- _Kutipan Sumber_
Pertanyaan tenang “siapakah Yesus bagimu” tidak hanya dijawab murid-murid angkatan-angkatan pertama, tetapi juga setiap angkatan orang beriman dan setiap murid memberikan jawaban sesuai dengan kebutuhan dan konteksnya masing-masing. Bahkan gereja di sepanjang tempat dan masa akan terus bergumul dengan pertanyaan sederhana tersebut yang membutuhkan energi yang luar biasa untuk menjawabnya.

Saya masih ingat betul, selama mengikuti kuliah di kampus ini (baca: UKIM) khusus untuk mata kuliah Kristologi kami selalu ditantang untuk merumuskan siapa itu Yesus menurut kami. Bisa dibayangkan saja kalau setiap angkatan tetap disungguhkan dengan pertanyaan yang sama dan menjadi soal ujian akhir semester, maka bukankan sudah ratusan orang mahasiswa teologi berupaya untuk merumuskan siapa itu Yesus menurutnya. Bahkan teman-teman seangkatan saya (baca: 2002) pernah merumuskan Yesus sebagai anjing peliharaan atau bahkan Yesus sebagai keset kaki  saya sendiri bingung mengapa demikian, tapi mungkin mereka punya pertimbangan teologis tersendiri untuk menghubungkannya. Tulisan ini hanya sekedar memberikan catatan yang mungkin “keliru” mengenai gelar Yesus sebagai Tete Manis” yang akrab dikristologikan orang Maluku kepada sosok Yesus itu.

 Kristologi Yesus sebagai Tete Manis; Pertimbangan Yang Menggugat

Upaya merumuskan kristologi Yesus sebagai Tete Manis sudah memang sudah dikerjakan secara ilmiah dalam tesis magister yang dirampungkan oleh Pdt.V.Untailawan (dosen Teologi, UKIM yang juga Sekretaris Umum MPH Sinode GPM). Saya sendiri belum membaca tesis dimaksud – mungkin ada baiknya saya membacanya nanti – tetapi saya akan mencoba memahami kristologi ‘tete manis” saja menurut cara membahasanya orang Maluku. Sebab memang kristologi ini akrab sekali diungkapkan dan sering menjadi ucapan yang lazim kita dengar dalam perjumpaan kita sesehari.

- _Deskripsi Tugas_
Teruskan tulisan tentang Yesus sebagai Tete Manis di atas, mulai dari sesudah kalimat terakhirnya.

- _Blok Data_
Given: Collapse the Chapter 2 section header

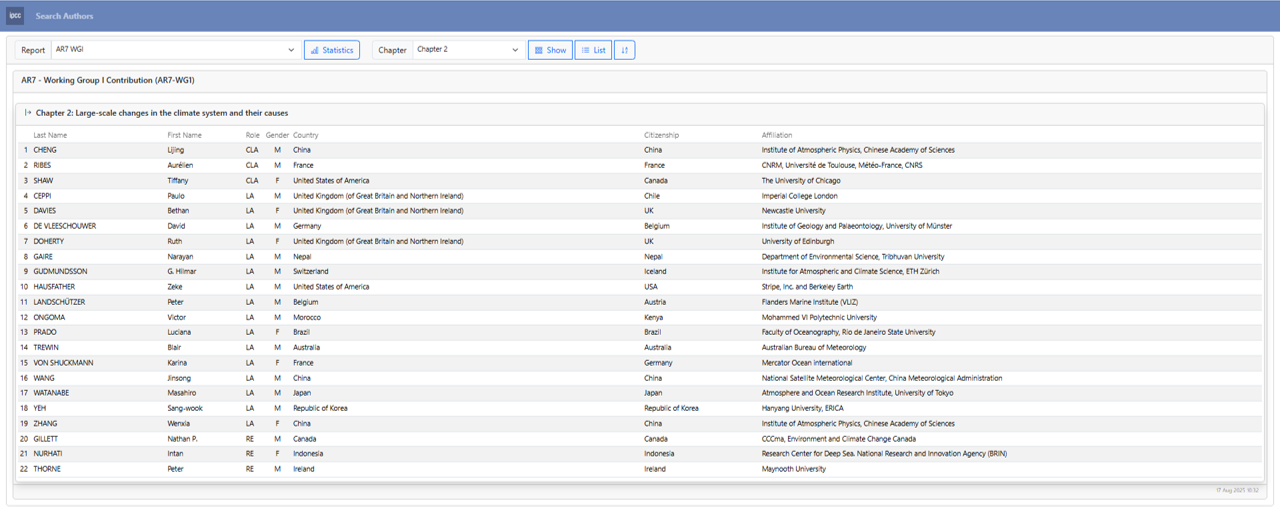Looking at the screenshot, I should pos(162,113).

- _Jawaban_
Bagi orang Maluku, sebutan tete dikenakan kepada orang laki-laki yang merupakan ayah dari orang tua kita (ayah & ibu). Sebutan ini digunakan oleh cucu untuk menyapa ayah dari orang tuanya. Hampir di semua desa di Maluku, tete sangat dekat dengan cucunya. Hampir tidak ada tete yang tidak menunjukan sifat ini pada cucunya, bahkan setiap cucu pasti sangat dekat dengan tetenya ketimbang orang tuanya. Sangat mungkin kedekatan ini, berhubungan erat dengan perhatian dan kasih sayang yang diberikan lebih kepada cucu mereka, ketimbang orang tua kita sendiri. Disini ia dipahami sebagai seorang opa yang pada umumnya selalu baik terhadap cucu-cucunya, yang pada umumnya tidak pernah marah, malahan menjadi tempat berlindung kalau si cucu dimarahi oleh orang tuanya karena melakukan suatu kejahatan. Tete pun selalu memanjakan cucu-cucunya dengan berbagai hal, tanpa mempedulikan kalau perhatian lebih ini akan menyusahkan dirinya sendiri kelak misalnya. Pada titik ini saya sepakat, menghubungkan sifat tete yang di bilang manis ini (tete manis) dengan pribadi Yesus dari Nazareth itu. Tete yang penuh kasih sayang, pemaaf, tempat berlindung, perhatian, suka memanjakan cucu-cucunya agaknya menjadi sifat umum pada setiap tete yang kita miliki (kalau yang masih ada). Akan sangat mungkin rumusan kristologi Yesus sebagai tete manis bertumpuh pada sifat-sifatnya tersebut. Dengan menyebutnya demikian, maka sebagai gereja kita akan lebih mudah mengenal sosok Yesus yang “misterius” itu seakan dekat dengan kita dan berjumpa dalam kehidupan nyata sehari-hari. Dengan menggambarkan Yesus demikian, seluruh orang Maluku (yang kristen) cukup mengenal-Nya secara kontekstual dengan bertumpuh pada cara membahasanya kita sendiri.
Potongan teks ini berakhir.